◆ Directions
From the line containing "Click the diamond icon in top-right corner" onward, retype each line of the entries below exactly, last line included.

◆ Data for the task
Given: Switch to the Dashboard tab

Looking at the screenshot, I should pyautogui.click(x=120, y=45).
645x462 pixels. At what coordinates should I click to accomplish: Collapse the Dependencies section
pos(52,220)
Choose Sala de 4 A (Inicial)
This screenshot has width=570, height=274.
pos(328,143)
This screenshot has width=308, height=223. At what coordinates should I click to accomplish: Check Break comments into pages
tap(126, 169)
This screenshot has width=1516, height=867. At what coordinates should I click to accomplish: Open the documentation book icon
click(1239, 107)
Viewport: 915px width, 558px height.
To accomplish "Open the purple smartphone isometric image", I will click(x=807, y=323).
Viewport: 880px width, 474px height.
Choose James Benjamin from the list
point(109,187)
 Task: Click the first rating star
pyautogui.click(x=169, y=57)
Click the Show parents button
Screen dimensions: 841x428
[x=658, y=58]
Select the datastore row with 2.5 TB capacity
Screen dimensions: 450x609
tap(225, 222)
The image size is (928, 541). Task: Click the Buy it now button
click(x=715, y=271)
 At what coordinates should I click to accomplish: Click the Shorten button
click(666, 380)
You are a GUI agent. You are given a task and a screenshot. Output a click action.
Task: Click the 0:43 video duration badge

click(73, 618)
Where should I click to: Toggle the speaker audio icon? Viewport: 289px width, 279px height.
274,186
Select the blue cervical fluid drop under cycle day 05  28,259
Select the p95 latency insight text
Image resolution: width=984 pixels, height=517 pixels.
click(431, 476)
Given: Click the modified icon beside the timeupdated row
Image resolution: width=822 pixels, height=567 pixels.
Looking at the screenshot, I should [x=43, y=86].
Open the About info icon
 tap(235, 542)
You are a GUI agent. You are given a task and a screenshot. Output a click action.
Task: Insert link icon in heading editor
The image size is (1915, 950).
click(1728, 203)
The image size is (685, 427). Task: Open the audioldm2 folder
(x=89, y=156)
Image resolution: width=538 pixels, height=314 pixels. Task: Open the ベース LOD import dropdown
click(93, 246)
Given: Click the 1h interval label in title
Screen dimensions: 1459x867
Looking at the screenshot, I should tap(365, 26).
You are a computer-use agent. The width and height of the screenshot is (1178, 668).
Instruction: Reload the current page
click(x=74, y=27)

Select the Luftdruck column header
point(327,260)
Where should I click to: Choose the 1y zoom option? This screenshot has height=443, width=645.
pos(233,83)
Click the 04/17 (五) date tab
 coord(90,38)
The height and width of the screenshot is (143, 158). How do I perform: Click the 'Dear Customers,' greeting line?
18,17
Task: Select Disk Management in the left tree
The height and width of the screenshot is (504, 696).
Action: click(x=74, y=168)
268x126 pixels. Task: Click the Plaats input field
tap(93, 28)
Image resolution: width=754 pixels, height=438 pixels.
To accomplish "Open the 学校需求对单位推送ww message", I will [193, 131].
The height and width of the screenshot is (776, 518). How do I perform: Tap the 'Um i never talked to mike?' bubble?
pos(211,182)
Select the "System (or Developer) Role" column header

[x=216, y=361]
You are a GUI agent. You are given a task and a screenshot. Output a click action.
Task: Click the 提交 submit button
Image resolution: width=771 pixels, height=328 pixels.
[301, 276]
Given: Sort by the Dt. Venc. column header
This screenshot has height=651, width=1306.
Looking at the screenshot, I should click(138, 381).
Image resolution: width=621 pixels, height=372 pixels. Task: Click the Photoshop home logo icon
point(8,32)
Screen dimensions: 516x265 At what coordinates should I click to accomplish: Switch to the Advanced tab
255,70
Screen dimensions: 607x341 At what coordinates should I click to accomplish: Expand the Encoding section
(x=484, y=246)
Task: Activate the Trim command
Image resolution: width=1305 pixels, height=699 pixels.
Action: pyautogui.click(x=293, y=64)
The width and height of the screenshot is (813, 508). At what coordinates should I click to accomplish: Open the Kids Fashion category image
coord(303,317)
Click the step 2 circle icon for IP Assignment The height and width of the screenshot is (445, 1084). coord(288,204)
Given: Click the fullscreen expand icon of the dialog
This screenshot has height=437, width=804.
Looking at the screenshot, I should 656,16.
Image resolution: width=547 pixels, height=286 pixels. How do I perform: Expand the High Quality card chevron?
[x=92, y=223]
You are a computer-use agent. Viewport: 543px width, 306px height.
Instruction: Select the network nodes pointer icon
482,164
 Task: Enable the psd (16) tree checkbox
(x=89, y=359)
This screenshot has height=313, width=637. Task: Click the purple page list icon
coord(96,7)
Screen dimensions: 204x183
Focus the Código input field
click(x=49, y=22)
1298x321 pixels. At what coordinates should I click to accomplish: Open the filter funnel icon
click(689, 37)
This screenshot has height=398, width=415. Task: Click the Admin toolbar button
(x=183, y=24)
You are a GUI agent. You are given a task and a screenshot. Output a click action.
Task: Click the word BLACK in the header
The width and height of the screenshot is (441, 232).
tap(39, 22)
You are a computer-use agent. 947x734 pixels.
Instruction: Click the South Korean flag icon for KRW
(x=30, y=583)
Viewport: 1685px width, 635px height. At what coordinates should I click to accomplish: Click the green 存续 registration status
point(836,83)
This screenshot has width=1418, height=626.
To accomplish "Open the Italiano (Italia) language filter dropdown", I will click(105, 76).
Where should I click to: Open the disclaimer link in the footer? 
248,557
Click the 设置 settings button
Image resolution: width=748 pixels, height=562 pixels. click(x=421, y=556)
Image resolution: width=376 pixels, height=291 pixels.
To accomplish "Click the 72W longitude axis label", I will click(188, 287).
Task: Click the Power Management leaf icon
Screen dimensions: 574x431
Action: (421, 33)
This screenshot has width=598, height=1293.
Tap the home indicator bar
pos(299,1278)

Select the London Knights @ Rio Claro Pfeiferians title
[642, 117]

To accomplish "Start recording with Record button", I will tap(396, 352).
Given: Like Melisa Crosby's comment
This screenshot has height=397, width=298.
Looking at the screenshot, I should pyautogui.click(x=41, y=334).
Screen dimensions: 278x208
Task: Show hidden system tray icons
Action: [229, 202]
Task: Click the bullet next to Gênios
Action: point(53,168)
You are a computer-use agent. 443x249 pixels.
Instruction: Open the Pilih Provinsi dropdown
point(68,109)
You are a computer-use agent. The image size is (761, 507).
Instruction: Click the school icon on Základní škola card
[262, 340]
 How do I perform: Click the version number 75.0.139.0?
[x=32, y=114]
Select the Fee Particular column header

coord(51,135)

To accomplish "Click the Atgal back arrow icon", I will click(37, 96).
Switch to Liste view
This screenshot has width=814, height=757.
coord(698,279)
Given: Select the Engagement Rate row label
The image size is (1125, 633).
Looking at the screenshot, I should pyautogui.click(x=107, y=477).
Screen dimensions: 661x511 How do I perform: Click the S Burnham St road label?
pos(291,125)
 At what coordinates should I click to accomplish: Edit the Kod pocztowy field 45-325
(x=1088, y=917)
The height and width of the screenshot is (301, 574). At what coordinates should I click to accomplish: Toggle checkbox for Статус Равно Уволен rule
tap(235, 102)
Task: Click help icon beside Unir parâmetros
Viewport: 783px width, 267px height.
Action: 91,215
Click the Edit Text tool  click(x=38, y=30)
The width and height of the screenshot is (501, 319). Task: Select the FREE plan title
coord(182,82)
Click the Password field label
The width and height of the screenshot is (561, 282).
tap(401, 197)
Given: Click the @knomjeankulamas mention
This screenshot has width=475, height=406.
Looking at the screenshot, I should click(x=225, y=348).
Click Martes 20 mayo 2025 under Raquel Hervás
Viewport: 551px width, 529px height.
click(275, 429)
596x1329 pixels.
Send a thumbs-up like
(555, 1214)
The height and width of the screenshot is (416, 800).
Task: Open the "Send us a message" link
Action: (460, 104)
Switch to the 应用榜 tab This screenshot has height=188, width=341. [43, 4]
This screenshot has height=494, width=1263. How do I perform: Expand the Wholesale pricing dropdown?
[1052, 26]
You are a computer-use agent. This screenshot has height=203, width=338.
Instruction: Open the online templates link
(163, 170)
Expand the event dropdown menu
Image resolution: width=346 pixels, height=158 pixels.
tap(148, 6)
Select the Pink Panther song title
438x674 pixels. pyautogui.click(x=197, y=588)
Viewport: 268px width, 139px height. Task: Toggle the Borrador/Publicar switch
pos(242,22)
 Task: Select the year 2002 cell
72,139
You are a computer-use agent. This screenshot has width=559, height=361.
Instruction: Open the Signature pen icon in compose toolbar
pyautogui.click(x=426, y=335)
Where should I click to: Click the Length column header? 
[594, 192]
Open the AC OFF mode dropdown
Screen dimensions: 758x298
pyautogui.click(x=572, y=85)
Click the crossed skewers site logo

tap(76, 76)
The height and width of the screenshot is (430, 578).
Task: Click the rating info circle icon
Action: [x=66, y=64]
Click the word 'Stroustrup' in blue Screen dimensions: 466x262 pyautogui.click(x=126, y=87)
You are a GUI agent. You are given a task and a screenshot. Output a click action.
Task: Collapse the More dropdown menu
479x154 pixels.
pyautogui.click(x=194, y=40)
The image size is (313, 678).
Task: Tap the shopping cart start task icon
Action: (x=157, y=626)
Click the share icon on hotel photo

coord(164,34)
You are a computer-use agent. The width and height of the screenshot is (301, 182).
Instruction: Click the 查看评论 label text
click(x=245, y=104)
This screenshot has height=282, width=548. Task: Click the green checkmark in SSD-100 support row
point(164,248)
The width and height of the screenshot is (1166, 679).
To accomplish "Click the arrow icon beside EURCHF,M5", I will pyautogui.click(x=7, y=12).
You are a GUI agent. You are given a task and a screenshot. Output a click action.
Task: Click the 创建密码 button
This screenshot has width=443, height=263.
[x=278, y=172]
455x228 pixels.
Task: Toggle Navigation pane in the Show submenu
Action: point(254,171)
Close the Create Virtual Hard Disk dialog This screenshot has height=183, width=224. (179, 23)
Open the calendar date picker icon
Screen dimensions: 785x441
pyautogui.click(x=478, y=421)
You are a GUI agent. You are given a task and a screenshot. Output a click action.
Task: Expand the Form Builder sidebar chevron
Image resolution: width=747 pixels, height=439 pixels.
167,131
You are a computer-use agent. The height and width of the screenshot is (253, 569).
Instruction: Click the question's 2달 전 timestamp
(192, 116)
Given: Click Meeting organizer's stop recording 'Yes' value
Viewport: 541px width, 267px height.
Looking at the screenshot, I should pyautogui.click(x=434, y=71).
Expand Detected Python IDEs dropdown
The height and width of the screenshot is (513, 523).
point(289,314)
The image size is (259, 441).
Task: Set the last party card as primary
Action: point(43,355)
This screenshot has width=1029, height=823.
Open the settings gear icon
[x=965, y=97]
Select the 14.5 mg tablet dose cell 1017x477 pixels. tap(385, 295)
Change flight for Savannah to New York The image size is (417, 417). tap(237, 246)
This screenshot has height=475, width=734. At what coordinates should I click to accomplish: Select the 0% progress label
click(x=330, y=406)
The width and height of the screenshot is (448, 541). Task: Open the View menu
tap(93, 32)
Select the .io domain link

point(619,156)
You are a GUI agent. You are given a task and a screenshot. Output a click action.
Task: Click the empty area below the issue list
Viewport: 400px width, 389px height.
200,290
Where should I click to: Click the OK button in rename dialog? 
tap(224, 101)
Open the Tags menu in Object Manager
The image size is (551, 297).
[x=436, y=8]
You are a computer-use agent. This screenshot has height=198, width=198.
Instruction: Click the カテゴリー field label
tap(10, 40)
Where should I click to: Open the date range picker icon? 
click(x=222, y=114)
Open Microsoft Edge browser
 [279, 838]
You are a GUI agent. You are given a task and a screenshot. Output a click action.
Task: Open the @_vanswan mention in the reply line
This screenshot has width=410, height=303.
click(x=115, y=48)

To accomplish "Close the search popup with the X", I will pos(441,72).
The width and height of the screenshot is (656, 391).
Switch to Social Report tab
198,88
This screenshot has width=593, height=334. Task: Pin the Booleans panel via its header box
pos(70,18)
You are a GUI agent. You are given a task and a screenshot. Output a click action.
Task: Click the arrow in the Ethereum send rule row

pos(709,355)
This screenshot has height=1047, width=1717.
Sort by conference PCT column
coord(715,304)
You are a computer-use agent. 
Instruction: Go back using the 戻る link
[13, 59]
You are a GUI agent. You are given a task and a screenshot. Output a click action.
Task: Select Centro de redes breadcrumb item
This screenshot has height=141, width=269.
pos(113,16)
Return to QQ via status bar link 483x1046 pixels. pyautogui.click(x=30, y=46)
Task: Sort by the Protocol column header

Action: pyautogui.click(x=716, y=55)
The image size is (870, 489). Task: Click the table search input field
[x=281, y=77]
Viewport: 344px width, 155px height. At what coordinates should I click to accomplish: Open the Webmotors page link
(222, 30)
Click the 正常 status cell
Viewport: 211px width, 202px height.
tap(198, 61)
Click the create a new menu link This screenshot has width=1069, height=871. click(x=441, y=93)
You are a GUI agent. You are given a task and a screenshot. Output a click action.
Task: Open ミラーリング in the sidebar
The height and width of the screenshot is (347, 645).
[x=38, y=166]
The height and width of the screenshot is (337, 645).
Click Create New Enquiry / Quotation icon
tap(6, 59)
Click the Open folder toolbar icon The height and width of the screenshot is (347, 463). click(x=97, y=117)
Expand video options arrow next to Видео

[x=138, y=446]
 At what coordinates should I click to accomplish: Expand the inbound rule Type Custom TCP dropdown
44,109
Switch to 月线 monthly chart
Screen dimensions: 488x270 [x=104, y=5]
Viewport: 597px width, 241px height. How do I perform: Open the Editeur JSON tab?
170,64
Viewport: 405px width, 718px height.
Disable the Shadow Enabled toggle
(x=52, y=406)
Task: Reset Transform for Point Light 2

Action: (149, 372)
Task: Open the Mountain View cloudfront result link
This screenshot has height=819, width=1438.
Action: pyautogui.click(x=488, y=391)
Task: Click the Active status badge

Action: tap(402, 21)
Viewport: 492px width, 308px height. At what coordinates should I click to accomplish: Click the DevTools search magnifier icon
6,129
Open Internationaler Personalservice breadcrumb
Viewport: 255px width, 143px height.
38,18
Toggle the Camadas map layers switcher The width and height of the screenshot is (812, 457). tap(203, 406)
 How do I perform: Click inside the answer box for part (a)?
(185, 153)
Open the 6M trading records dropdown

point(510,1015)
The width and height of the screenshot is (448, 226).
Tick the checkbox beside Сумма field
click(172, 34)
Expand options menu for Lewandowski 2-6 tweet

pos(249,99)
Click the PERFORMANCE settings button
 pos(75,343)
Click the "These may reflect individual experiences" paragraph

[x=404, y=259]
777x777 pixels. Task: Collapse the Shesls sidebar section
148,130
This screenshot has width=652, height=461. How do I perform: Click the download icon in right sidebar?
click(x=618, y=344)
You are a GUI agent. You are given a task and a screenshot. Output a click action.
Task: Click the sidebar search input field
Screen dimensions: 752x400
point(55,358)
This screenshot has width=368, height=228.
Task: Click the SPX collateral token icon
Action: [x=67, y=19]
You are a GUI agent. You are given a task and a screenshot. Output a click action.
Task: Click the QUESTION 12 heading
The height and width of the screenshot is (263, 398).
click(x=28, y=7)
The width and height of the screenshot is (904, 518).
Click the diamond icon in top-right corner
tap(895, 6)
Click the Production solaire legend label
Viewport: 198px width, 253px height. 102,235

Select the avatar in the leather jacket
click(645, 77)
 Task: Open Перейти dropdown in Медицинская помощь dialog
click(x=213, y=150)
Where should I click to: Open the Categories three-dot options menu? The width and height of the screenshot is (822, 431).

◆ Solution
Click the diamond icon in top-right corner
tap(895, 6)
Click the Production solaire legend label
Viewport: 198px width, 253px height. 102,235

Select the avatar in the leather jacket
click(645, 77)
 Task: Open Перейти dropdown in Медицинская помощь dialog
click(x=213, y=150)
Where should I click to: Open the Categories three-dot options menu? The width and height of the screenshot is (822, 431).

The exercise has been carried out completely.